▶ _Exercise brief_
Print every one of the records verbatim, omitting nothing.
[Extracted material Boundary: Start]
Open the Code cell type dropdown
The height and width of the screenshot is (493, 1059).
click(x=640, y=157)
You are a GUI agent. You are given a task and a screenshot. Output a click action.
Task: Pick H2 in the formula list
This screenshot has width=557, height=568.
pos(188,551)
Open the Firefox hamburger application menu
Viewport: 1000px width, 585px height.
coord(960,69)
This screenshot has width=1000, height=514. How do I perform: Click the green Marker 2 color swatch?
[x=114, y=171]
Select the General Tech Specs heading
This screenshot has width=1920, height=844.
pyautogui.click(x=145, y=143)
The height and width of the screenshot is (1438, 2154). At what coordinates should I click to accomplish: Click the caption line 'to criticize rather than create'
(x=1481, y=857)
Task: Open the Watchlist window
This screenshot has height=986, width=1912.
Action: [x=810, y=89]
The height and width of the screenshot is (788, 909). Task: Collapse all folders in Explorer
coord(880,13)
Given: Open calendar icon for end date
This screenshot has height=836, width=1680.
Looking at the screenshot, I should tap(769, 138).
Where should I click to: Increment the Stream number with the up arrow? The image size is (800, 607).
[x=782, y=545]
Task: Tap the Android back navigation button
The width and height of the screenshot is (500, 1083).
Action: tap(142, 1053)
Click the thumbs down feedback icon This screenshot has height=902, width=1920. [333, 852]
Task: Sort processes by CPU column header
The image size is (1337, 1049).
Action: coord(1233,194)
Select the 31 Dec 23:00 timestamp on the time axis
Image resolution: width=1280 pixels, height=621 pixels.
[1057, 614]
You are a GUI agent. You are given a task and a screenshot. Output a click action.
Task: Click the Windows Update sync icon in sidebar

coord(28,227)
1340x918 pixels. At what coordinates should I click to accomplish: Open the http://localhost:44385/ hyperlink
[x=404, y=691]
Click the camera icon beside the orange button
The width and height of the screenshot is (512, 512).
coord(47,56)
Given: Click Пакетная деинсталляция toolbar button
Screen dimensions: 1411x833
[Extracted material Boundary: End]
▶ _Response_
Open the Code cell type dropdown
The height and width of the screenshot is (493, 1059).
click(x=640, y=157)
You are a GUI agent. You are given a task and a screenshot. Output a click action.
Task: Pick H2 in the formula list
This screenshot has width=557, height=568.
pos(188,551)
Open the Firefox hamburger application menu
Viewport: 1000px width, 585px height.
coord(960,69)
This screenshot has width=1000, height=514. How do I perform: Click the green Marker 2 color swatch?
[x=114, y=171]
Select the General Tech Specs heading
This screenshot has width=1920, height=844.
pyautogui.click(x=145, y=143)
The height and width of the screenshot is (1438, 2154). At what coordinates should I click to accomplish: Click the caption line 'to criticize rather than create'
(x=1481, y=857)
Task: Open the Watchlist window
This screenshot has height=986, width=1912.
Action: [x=810, y=89]
The height and width of the screenshot is (788, 909). Task: Collapse all folders in Explorer
coord(880,13)
Given: Open calendar icon for end date
This screenshot has height=836, width=1680.
Looking at the screenshot, I should tap(769, 138).
Where should I click to: Increment the Stream number with the up arrow? The image size is (800, 607).
[x=782, y=545]
Task: Tap the Android back navigation button
The width and height of the screenshot is (500, 1083).
Action: tap(142, 1053)
Click the thumbs down feedback icon This screenshot has height=902, width=1920. [333, 852]
Task: Sort processes by CPU column header
The image size is (1337, 1049).
Action: coord(1233,194)
Select the 31 Dec 23:00 timestamp on the time axis
Image resolution: width=1280 pixels, height=621 pixels.
[1057, 614]
You are a GUI agent. You are given a task and a screenshot. Output a click action.
Task: Click the Windows Update sync icon in sidebar

coord(28,227)
1340x918 pixels. At what coordinates should I click to accomplish: Open the http://localhost:44385/ hyperlink
[x=404, y=691]
Click the camera icon beside the orange button
The width and height of the screenshot is (512, 512).
coord(47,56)
Given: Click Пакетная деинсталляция toolbar button
Screen dimensions: 1411x833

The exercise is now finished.